> _WORK INSTRUCTIONS_:
1. From the post on building shop cabinets, extract the passage starting at "All this assumes" and ending at "to do this.", reproducing it word for word.
2. Answer these questions using the post on building shop cabinets:
(a) What screw length does the writer consider perfect for pocket holes?
(b) What tool did the writer buy for $30, and from where?
(c) Which screw thread does the writer recommend for hard wood?
3. Carry on the post about building shop cabinets from its final sentence, continuing in the same manner.

> _QUOTED TEXT_:
########################################
Excellent idea to build shop cabinets to build up your skill and confidence.
I second using pocket hole jigs to make face frames. The important part is that you make certain your saw is set up EXACTLY 90 degrees to the table so your cuts are square. If they are square, you can measure the cabinet line two pieces of your faceframe stock on top, then measure the remaining width to get an exact fit. If you want it flush, cut the exact length, if you want 1/8th overhang, add a quarter to your measure for the rails.
Drill the pocket holes on the ends of the rails using the jig in the Kreg kit. When you screw in the pocket hole the joint will tighten up and be fairly strong. If you were accurate in cutting the 90s, it will also be square. I prefer the screws with the square head, they drive in more reliably than the phillips type. Use fine thread for hard wood, coarse for soft. I find 1 1/4 length is perfect for pocket holes. The pocket holes go on the edge of the cabinet so you don't see them.
All this assumes your cabinets are square. That is largely a function of your cuts, which means your table saw's blade is perfect 90 to the table. I popped for $30 and got a Wixey Digital Angle gauge from Amazon. It will get you to 90 exactly every time.
Square cabinets are also aided by use of proper clamping. There are a number of ways to do this.
########################################
> _DATA_:
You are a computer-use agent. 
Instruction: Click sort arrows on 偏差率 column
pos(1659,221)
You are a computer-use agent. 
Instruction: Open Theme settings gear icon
########################################
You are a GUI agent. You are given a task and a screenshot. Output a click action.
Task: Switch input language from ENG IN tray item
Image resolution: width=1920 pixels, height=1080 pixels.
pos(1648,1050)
########################################
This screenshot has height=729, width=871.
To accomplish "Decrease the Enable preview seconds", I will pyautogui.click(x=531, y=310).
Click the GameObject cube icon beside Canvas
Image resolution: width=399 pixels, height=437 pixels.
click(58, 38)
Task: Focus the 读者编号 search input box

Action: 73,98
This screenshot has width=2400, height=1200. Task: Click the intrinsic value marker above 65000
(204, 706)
########################################
> _ANSWERS GIVEN_:
1.
All this assumes your cabinets are square. That is largely a function of your cuts, which means your table saw's blade is perfect 90 to the table. I popped for $30 and got a Wixey Digital Angle gauge from Amazon. It will get you to 90 exactly every time.
Square cabinets are also aided by use of proper clamping. There are a number of ways to do this.

2.
(a) 1 1/4 length.
(b) A Wixey Digital Angle gauge, from Amazon.
(c) Fine thread.

3.
Parallel clamps have wide jaws that are engineered to hold cabinets square during glue up. Augment this with a 90 degree corner brace clamped to the cabinet sides to hold everything square. Bessy makes the most common parallel clamps, but I got the Jet models instead because they have a quick release lever. They are expensive and you need to get one a foot longer than the maximum height of the cabinets you're making.
Rockler makes a plastic, L shaped gadget you can clamp into the corners.
You can use pocket screws to put together the carcuses. If they're cut square, these will pull the cabinet square. You'll use glue as well, so you can fit dry, open the joint by unscrewing the pocket hole screw, glue, then retighten. Kreg makes a clamp that helps with this process.
Pocket holes are not pretty. Not a problem on the top of a wall cabinet, but not so nice underneath. Kreg makes plugs you can cover and fill the opening with, but it will take patience and a japanese saw to do this. It requires using a wood filler, so finishing can be problematic. My kitchen wall cabinets are not finished underneath because we installed LED lights.
For base cabinets, you can hide the pocket holes with a counter top, and put them underneath the bottom. BTW, buy screws 500 at a time, they go fast on a cabinet project.
This is a lot of detail, but the real point is make sure your blade(s) are set
exactly to 90 degrees.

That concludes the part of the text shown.